[MALAYSIA] Malaysia's minimum wage policy has undergone significant changes in recent years, with the government taking steps to improve the living standards of workers across the country. The current minimum wage rate, set at RM1,500 per month or RM7.21 per hour, came into effect on January 1, 2023, and applies to all employees throughout Malaysia, regardless of their location or industry. This represents a substantial increase from previous rates and reflects the government's commitment to addressing wage disparities and improving the quality of life for low-income workers.
The concept of minimum wage in Malaysia has a long history, dating back to the Wages Councils Act 1947. However, it wasn't until the National Wages Consultative Council Act 2011 that a more comprehensive approach to minimum wage policy was established. This act created the National Wages Consultative Council, tasked with advising and making recommendations on minimum wages.
Since then, the minimum wage in Malaysia has seen several increases:
2013: RM900 for Peninsular Malaysia, RM800 for East Malaysia
2019: Unified rate of RM1,100 nationwide
2020: Increased to RM1,200
2023: Current rate of RM1,500
These incremental increases demonstrate the government's ongoing efforts to improve workers' living standards and reduce wage inequality across the country.
Current Minimum Wage Regulations
The Minimum Wages Order 2022 stipulates that the minimum monthly wage for employees in Malaysia is RM1,500, which translates to approximately RM7.21 per hour. This rate applies to all sectors and regions of the country, with a few exceptions:
- Domestic servants are exempt from this order
- There was a temporary exemption for employers with fewer than 5 employees until December 31, 2022 (excluding those in professional activities)
It's important to note that certain benefits and allowances are excluded from the calculation of wages for minimum wage purposes. These include housing, food, fuel, utilities, medical benefits, employer contributions to pension funds, travel allowances, and annual bonuses.
Impact on Workers and the Economy
The implementation of a higher minimum wage has had both positive and negative effects on workers and the broader economy. On the positive side, it has helped to reduce wage inequality and provide a more stable income for low-wage workers. According to Human Resources Minister Steven Sim, "This is a part of a mechanism to cater for the welfare of workers, particularly low-income earners, and will be uniform across the country."
However, the impact on businesses, especially small and medium enterprises (SMEs), has been a point of concern. The 25% increase in labor costs (from RM1,200 to RM1,500) has put pressure on operating costs for many businesses, particularly those still recovering from the effects of the COVID-19 pandemic.
Dr. Carmelo Ferlito, CEO of the Center for Market Education, commented on the potential negative effects of the minimum wage increase: "The minimum wage hike will lead to higher unemployment, especially among the youth and unskilled workers. It will also accelerate the shift towards automation, further reducing job opportunities for low-skilled workers."
Productivity and Wage Growth
One of the key considerations in minimum wage policy is the relationship between wages and productivity. Ideally, wage increases should be accompanied by corresponding increases in productivity to maintain economic balance and competitiveness.

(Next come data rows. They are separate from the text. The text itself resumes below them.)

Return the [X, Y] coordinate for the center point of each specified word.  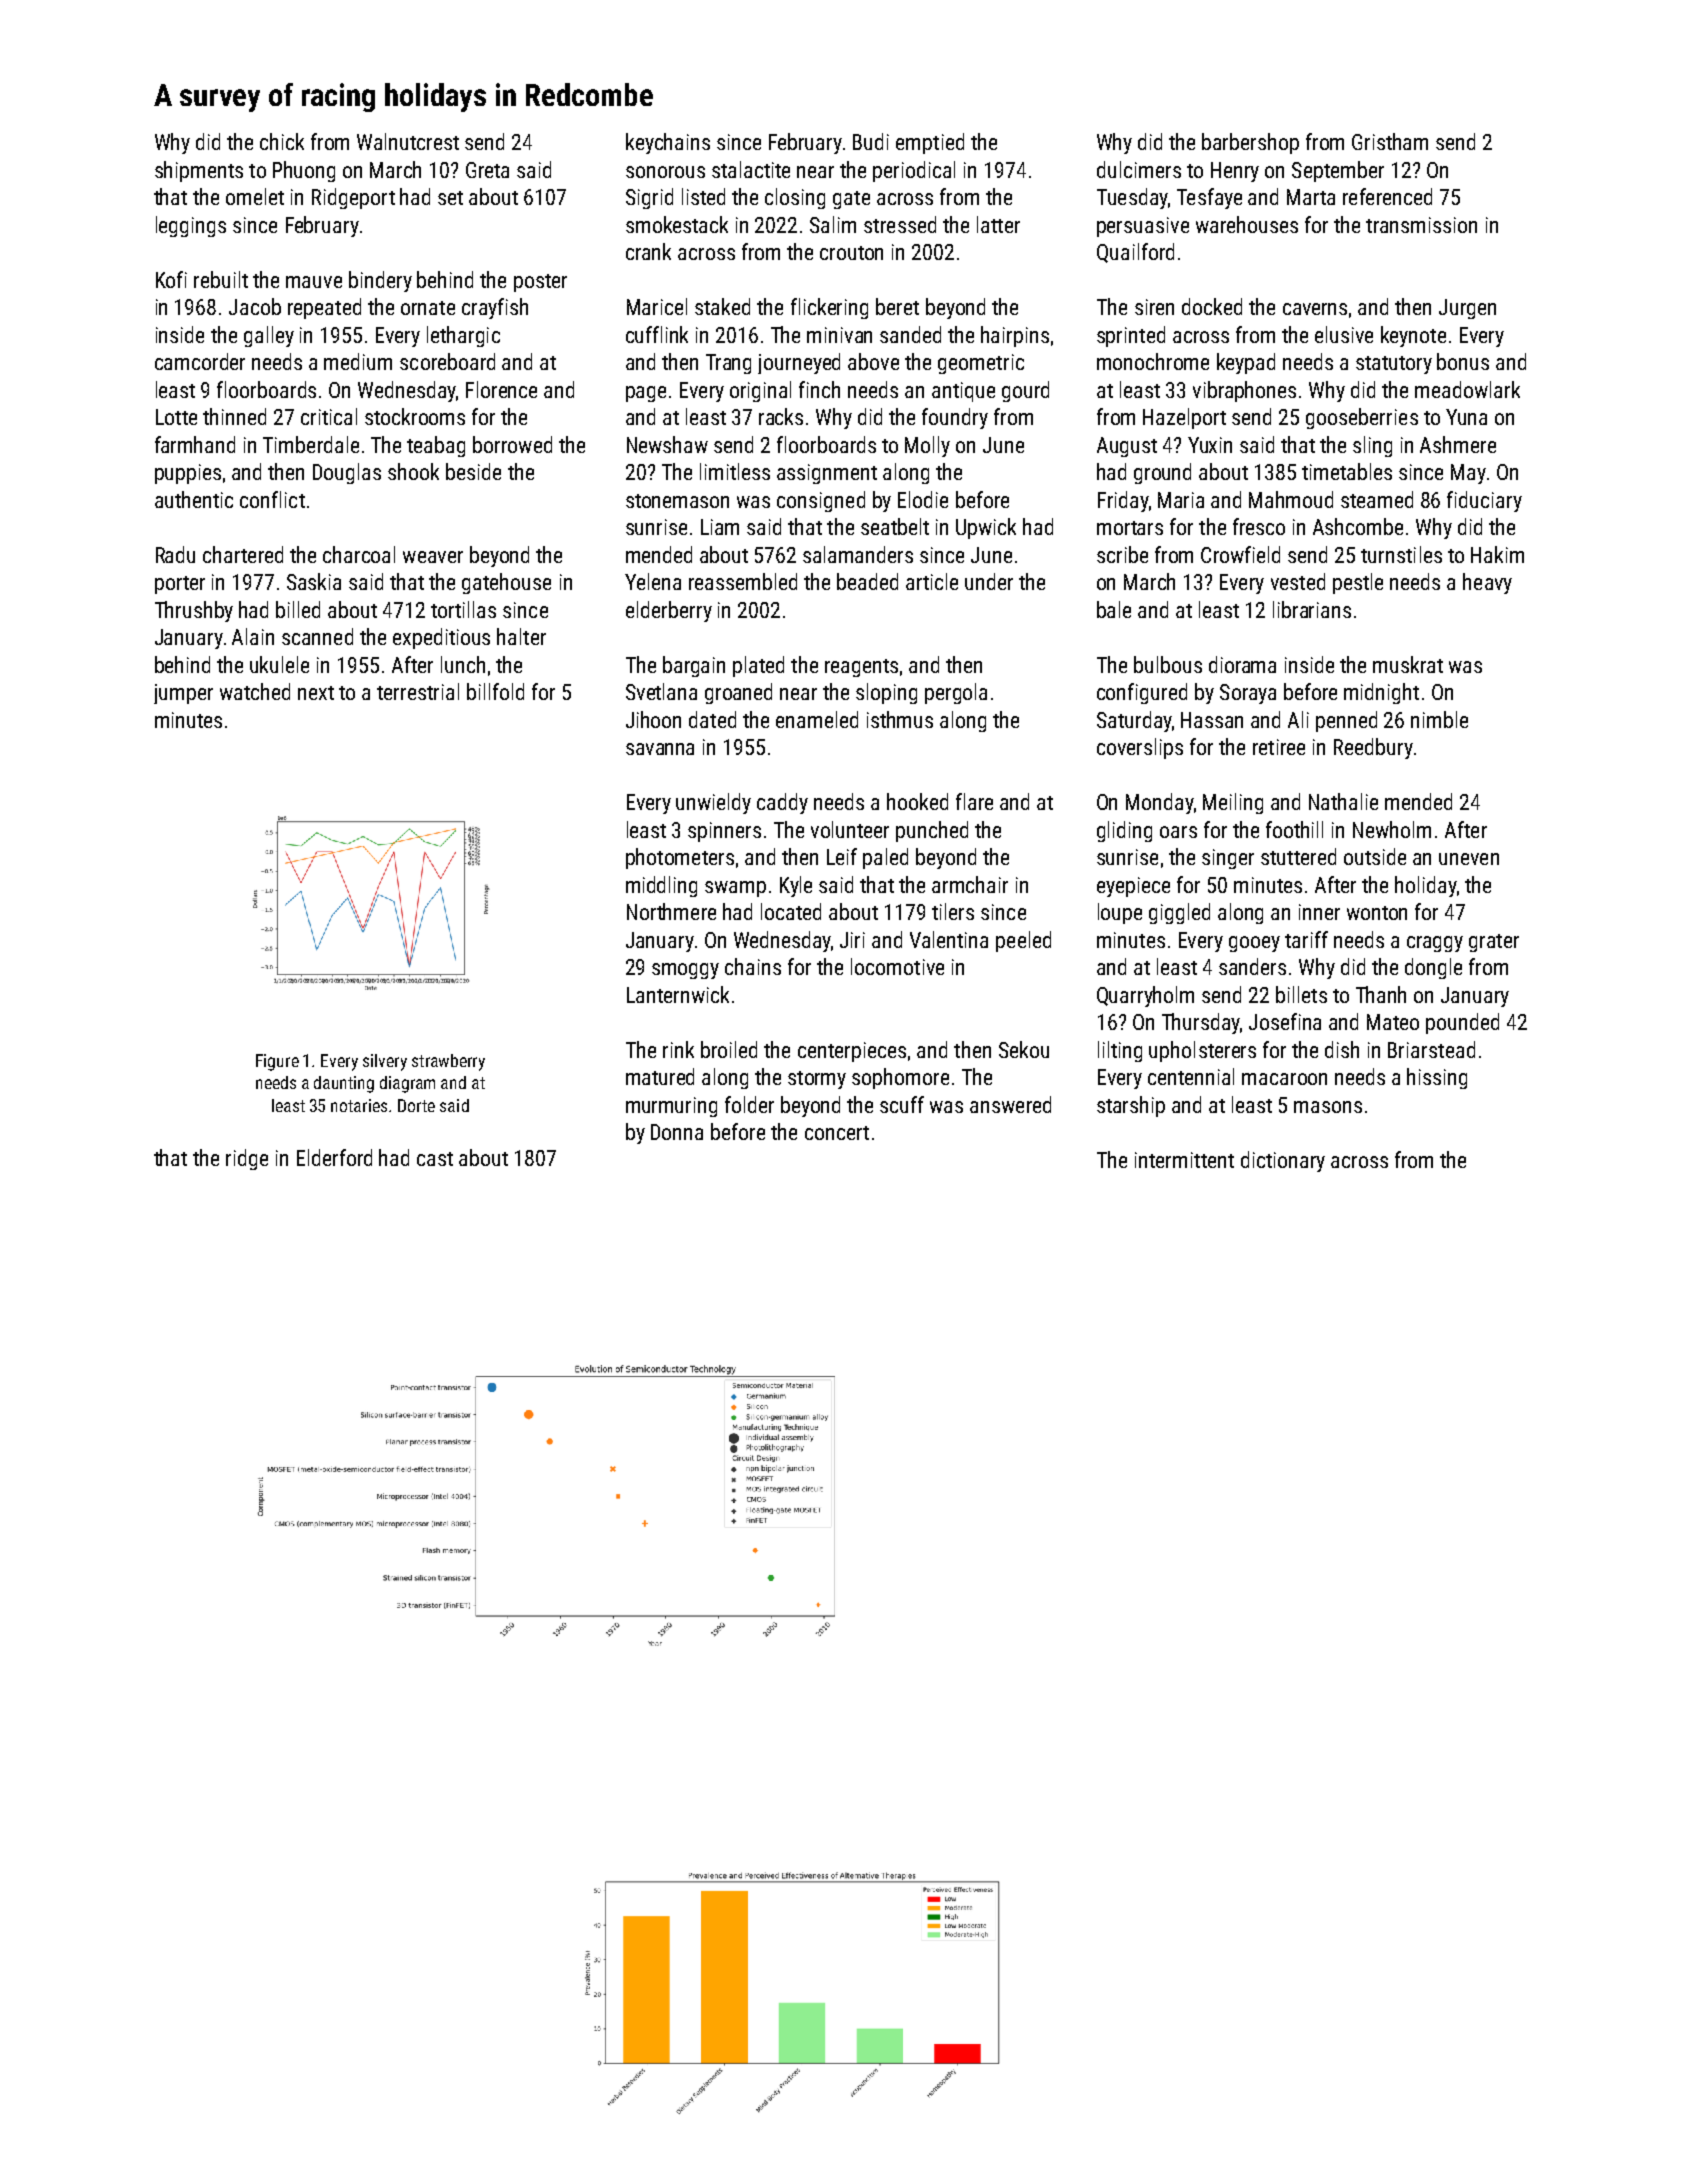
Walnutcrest [408, 141]
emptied [930, 143]
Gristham [1390, 141]
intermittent [1184, 1160]
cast [435, 1159]
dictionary [1283, 1161]
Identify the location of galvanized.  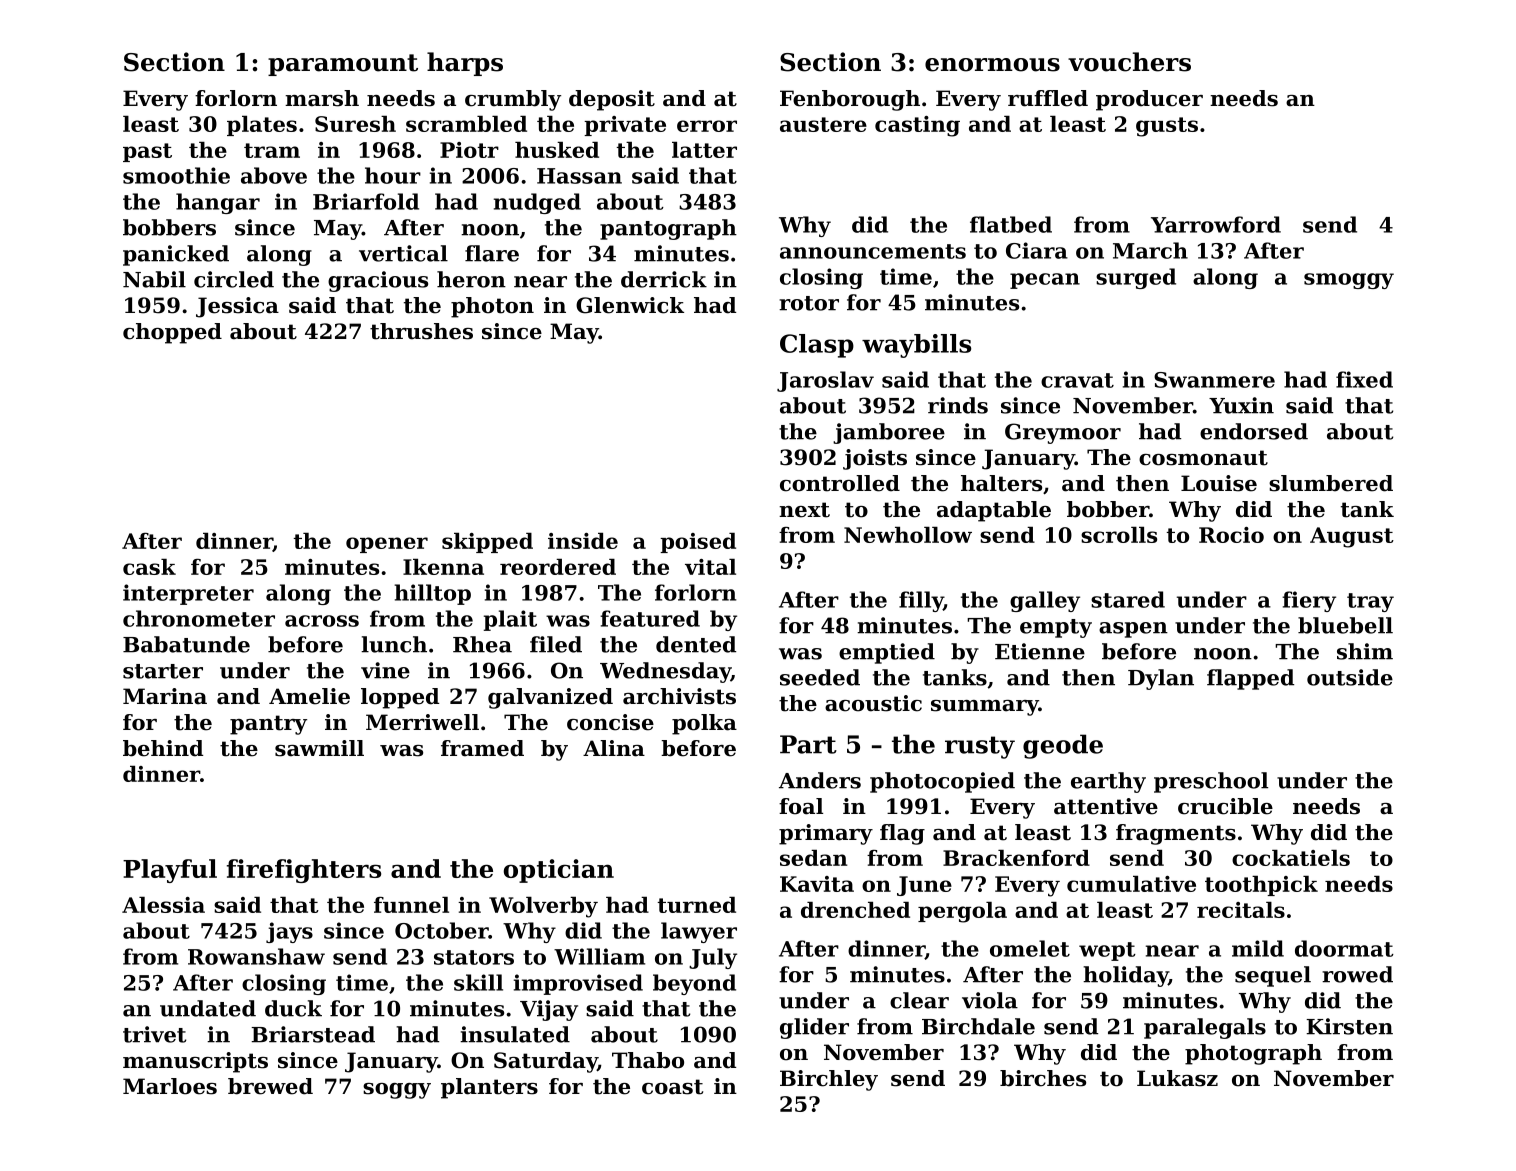
(550, 698).
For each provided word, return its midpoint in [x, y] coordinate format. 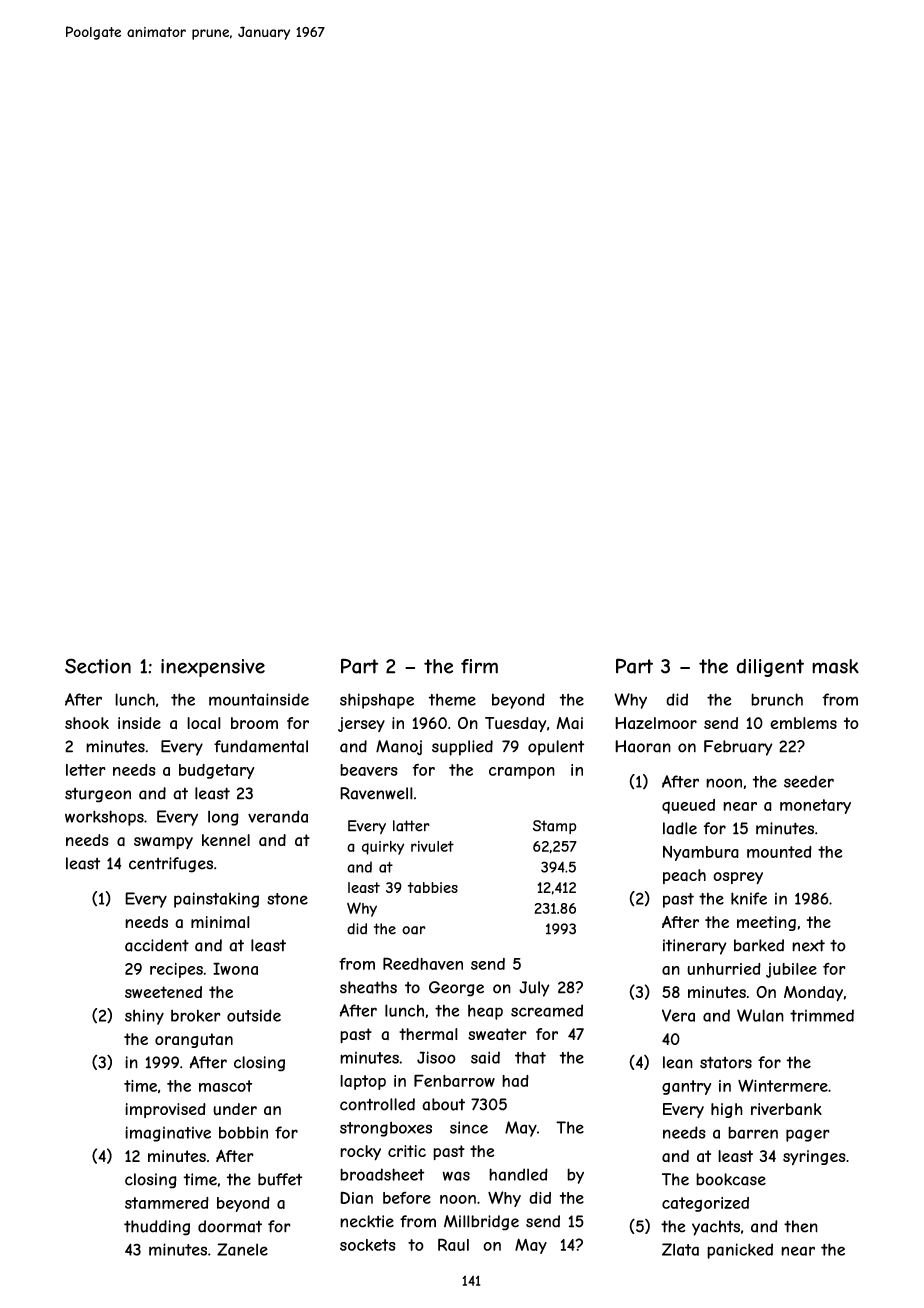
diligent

According to the Department of Statistics Malaysia, labor productivity increased by only 1.7% in Q4 2021, based on the ratio of value added per employment. This modest growth in productivity raises questions about the sustainability of significant minimum wage increases and their potential impact on inflation and the cost of living.
Regional Competitiveness
The increase in Malaysia's minimum wage has implications for the country's competitiveness in the region. Compared to neighboring countries, Malaysia's minimum wage is now significantly higher:
Vietnam: 43.99% lower
Thailand: 41.14% lower
Cambodia: 43.21% lower
Indonesia: 11.63% lower
Philippines: 36.98% lower
Laos: 69.63% lower
Myanmar: 90.22% lower
This disparity in labor costs could potentially affect foreign investment decisions, with some companies opting for countries with lower operating costs.
Future Developments and Progressive Wage Policy
Looking ahead, the Malaysian government is set to review the minimum wage in June 2024, as part of its biennial review process7. Additionally, there are plans to introduce a progressive wage policy that links wage increases to skill acquisition and productivity levels.
Economy Minister Rafizi Ramli announced, "The progressive wage policy will be piloted in June 2024, with 1,000 companies participating in the program. This approach aims to create a more dynamic and skilled workforce while ensuring fair compensation."
Malaysia's minimum wage policy continues to evolve as the government seeks to balance worker welfare with economic growth and competitiveness. While the recent increases have provided much-needed support for low-income workers, challenges remain in terms of business adaptation, productivity growth, and regional competitiveness.
As Malaysia moves towards a more progressive wage system, it will be crucial to monitor the impacts on both workers and businesses, ensuring that the policy achieves its goals of reducing income inequality and improving living standards without compromising economic growth and job creation.